‘The Call’ Review

5/10

Film Pulse Score

Release Date: March 15, 2013
Director:
MPAA Rating: R
Film Pulse Score: 5/10

Cell phones that serve as main plot devices have not yet proven to be good carriers for films in the thriller/suspense genre (Cellular, 88 Minutes), and The Call is hardly an upgrade. Director Brad Anderson (The Machinist, Transsiberian) does what he can to scrape as much tension as possible out of an hour and a half long phone conversation between a woman at a desk and a girl locked in a trunk, and while he does manage to keep audiences on the line for the first half of the film, the connection is lost in the third act. Top it all off with an ending that feels about as conclusive as a dropped call, and you’ve got a story that’s best left unanswered.

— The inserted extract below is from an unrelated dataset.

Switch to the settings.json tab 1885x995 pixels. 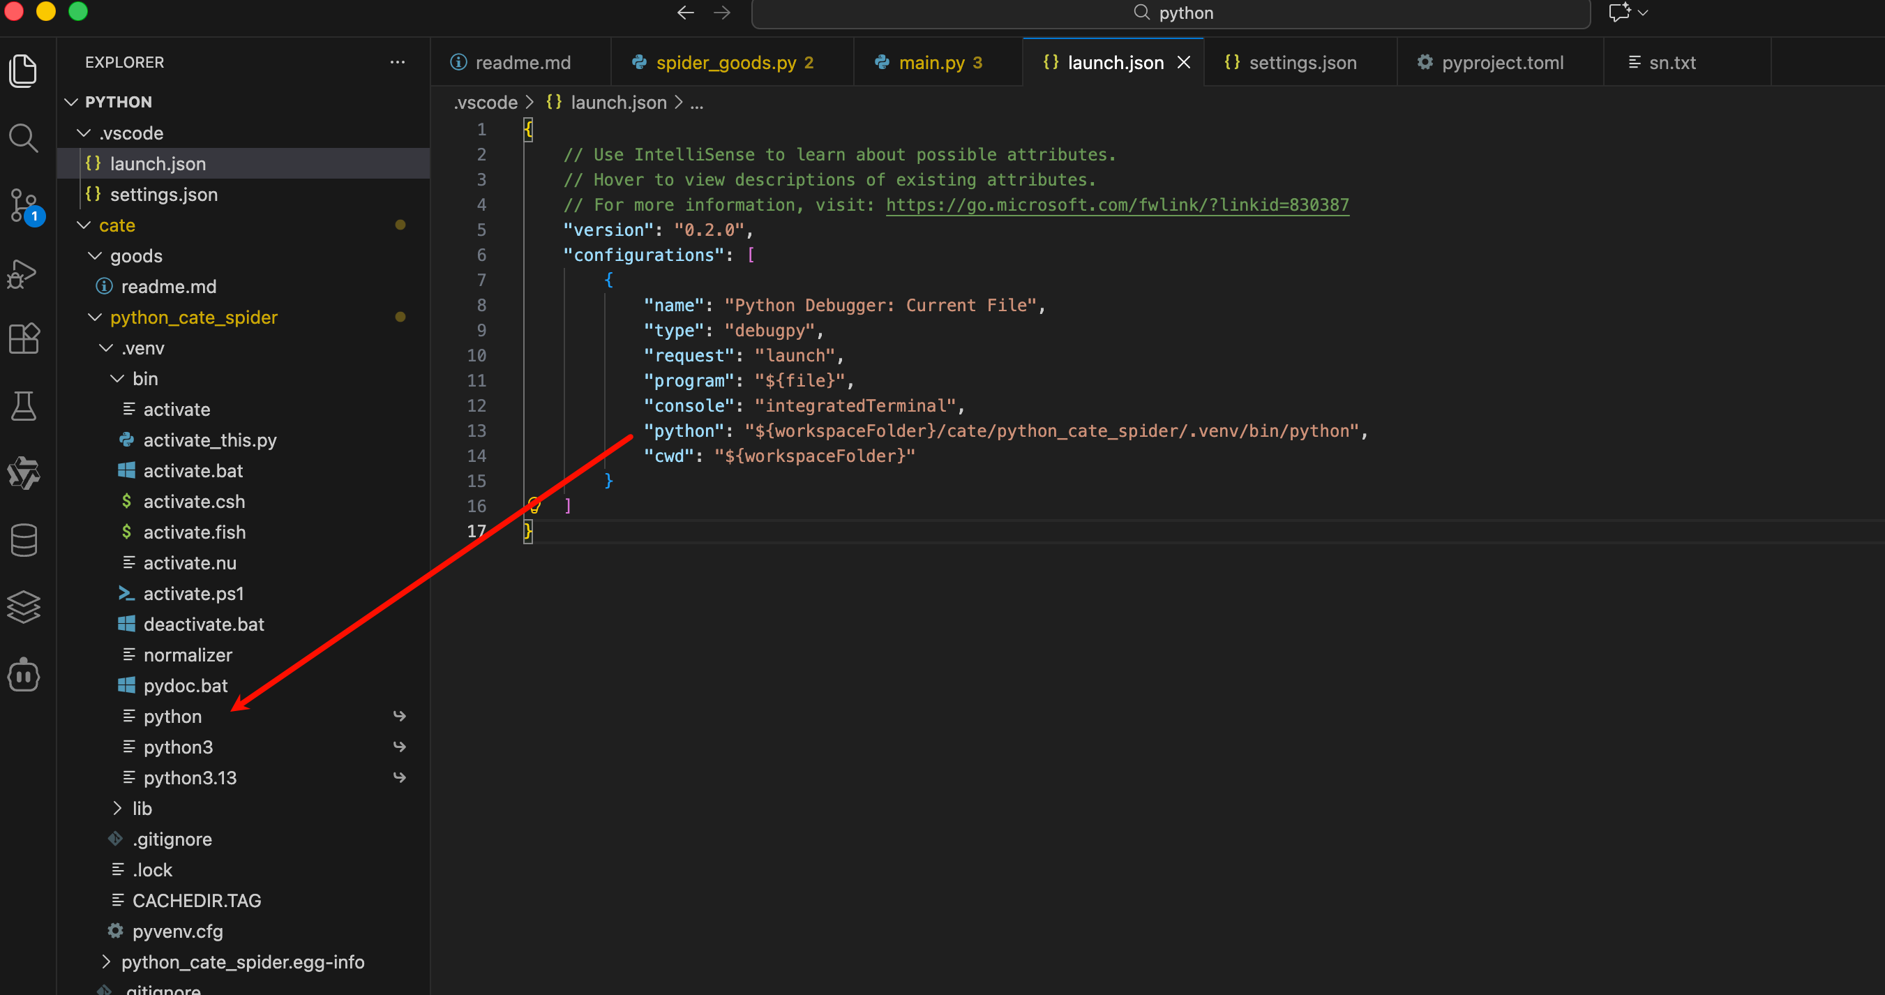(1302, 63)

The film opens with Jordan (Halle Berry), a 911 operator who had to give up her days as an operator on the floor after failing to save a young girl who had been kidnapped. One day, during a training session, a call comes in from a similar young girl, and Jordan reassumes her position when she realizes that the girl on the phone has been kidnapped by the same man who killed the girl she couldn’t save. She spends the rest of the film talking into a headset, staring at the girl’s untraceable cell phone on the computer monitor, and making a series of progressively shocked faces, until she finally decides to take matters into her own hands.

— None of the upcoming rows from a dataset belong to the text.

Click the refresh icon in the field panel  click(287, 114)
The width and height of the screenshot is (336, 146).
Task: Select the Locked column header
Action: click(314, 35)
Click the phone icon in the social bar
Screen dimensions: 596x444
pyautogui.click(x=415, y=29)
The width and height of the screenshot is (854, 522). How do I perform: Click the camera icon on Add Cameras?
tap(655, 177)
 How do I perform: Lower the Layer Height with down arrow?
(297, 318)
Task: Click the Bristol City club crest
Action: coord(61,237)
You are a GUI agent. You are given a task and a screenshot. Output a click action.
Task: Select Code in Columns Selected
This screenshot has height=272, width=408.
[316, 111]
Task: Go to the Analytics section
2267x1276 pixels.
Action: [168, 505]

It’s difficult to turn a premise that sounds like a pitch for a thirty minute episode of Law and Order into an hour and a half film, but Anderson manages to keep the audience consistently engaged with enough well-placed “watch out behind you!’ and “don’t go in there!” moments to break up the back-and-forth phone banter. Anderson’s expertly crafted claustrophobic close-ups are interspersed throughout, making us want to get out of the trunk scene just as bad as the little girl locked inside. We feel for the helpless Jordan as she struggles to do her best with a poor connection. We even feel for the actress Berry herself, as she too is doing the best she can with a bulging poodle-cut up-do and a script that attempts to get a heartfelt moment out of a Bridesmaids reference and whose only non-cliché moment of writing can be attributed to a particular frozen scalp sniffing scene.

Despite formulaic writing, there’s enough tension to keep The Call connected –that is, until a jarring tonal shift in the final act, when our hero finally decides to leave the office and take matters into her own hands. As she uncovers clues about the kidnapper’s back story, she unintentionally reveals that the writers actually gave the sociopathic antagonist more emotional complexity and character development than the majority of protagonists in the film. To top it off, the film ends abruptly with an out-of-character one-liner from Berry that feels more like a ploy to cut down runtime than an actual ending.

In the end, it’s safe to say that Hollywood has once again managed to get something into theaters that should’ve gone straight to DVD. Anderson and Berry do what they can to keep the story going, but in the end, poor writing and an inconclusive ending make this call not worth answering.